Grote Trap, Otis tarda, 90 - 105 cm
Herkenning
Zeer grote zware grondvogel, met lange krachtige poten, lange hals en korte snavel. Lijkt op een grote hoendersoort, maar is niet verwant met deze vogelgroep. De rug is bruin met zwarte gegolfde dwarstekening. De kop en hals zijn lichtgrijs, onder de grijze snavel zitten witte borstelharen. In de vlucht wordt de hals ver naar voren gestrekt, het wit op de vleugels breidt zich over de handpennen uit, zwarte vleugelpunten. Het vrouwtje is veel kleiner. Leeft buiten de broedtijd in kleine groepen, is erg schuw.
Biotoop
Komt voor in open, droge min of meer vlakke landschappen, zoals steppegebieden en graan- of koolzaadvelden.
Voedsel
Zaden, insecten en kleine gewervelde dieren.
Broeden
De Grote Trap heeft een prachtige gemeenschappelijke balts, ze leggen de kop op de rug, blazen hun keelzak op en rekken de vleugels naar beneden uit. Ze keren de veren binnenstebuiten, hierdoor is zijn veel witte veren zichtbaar, dit wordt ook wel 'schuimbad' genoemd. Het nest is een ondiepe kuil, bekleed met enkele halmen en ligt tussen de begroeiing.
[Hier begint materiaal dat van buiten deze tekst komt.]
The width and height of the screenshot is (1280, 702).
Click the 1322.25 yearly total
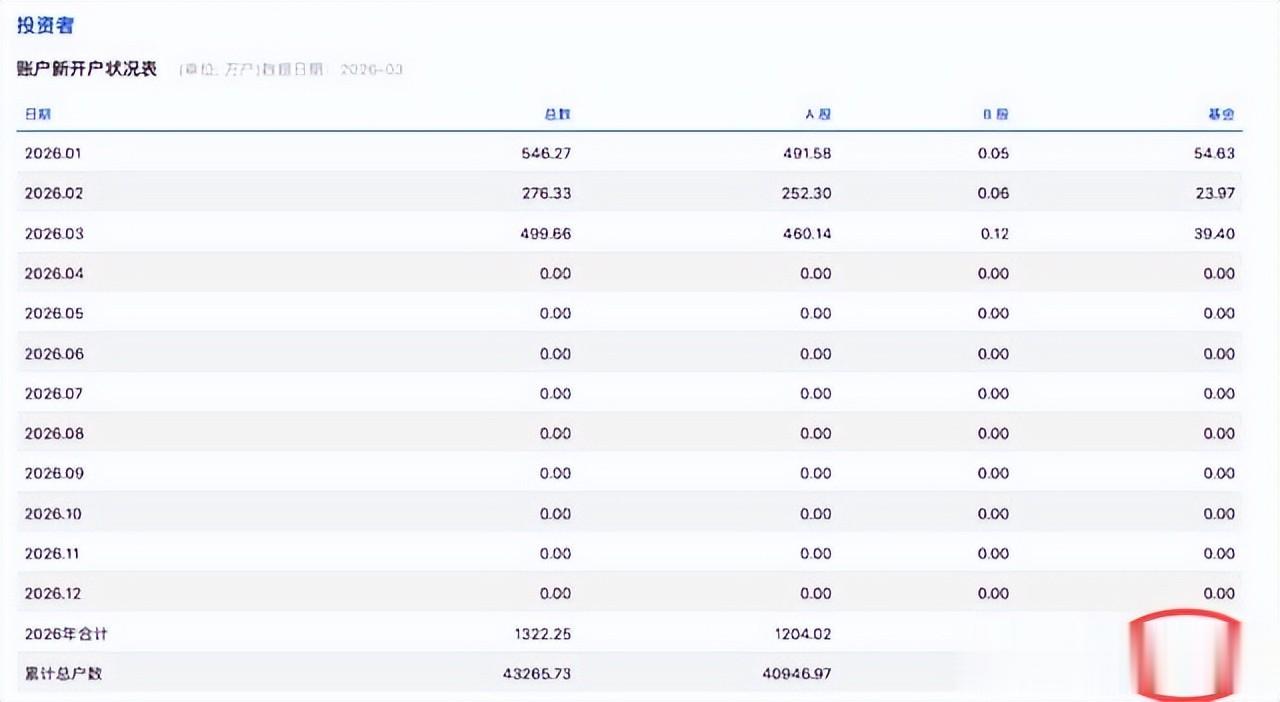[541, 633]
Twee olijfkleurige eieren worden in vier weken uitgebroed en de kuikens zijn nestvlieders. Broedt in de Oostbloklanden en in Spanje.
Aantallen in Nederland
Zeer zeldzame onregelmatige wintergast, dwaalgast. Is door bejaging en veranderde landbouwmethodes.
Aantallen in onze omgeving
Is éénmaal waargenomen op een weiland in Zeeland (NB).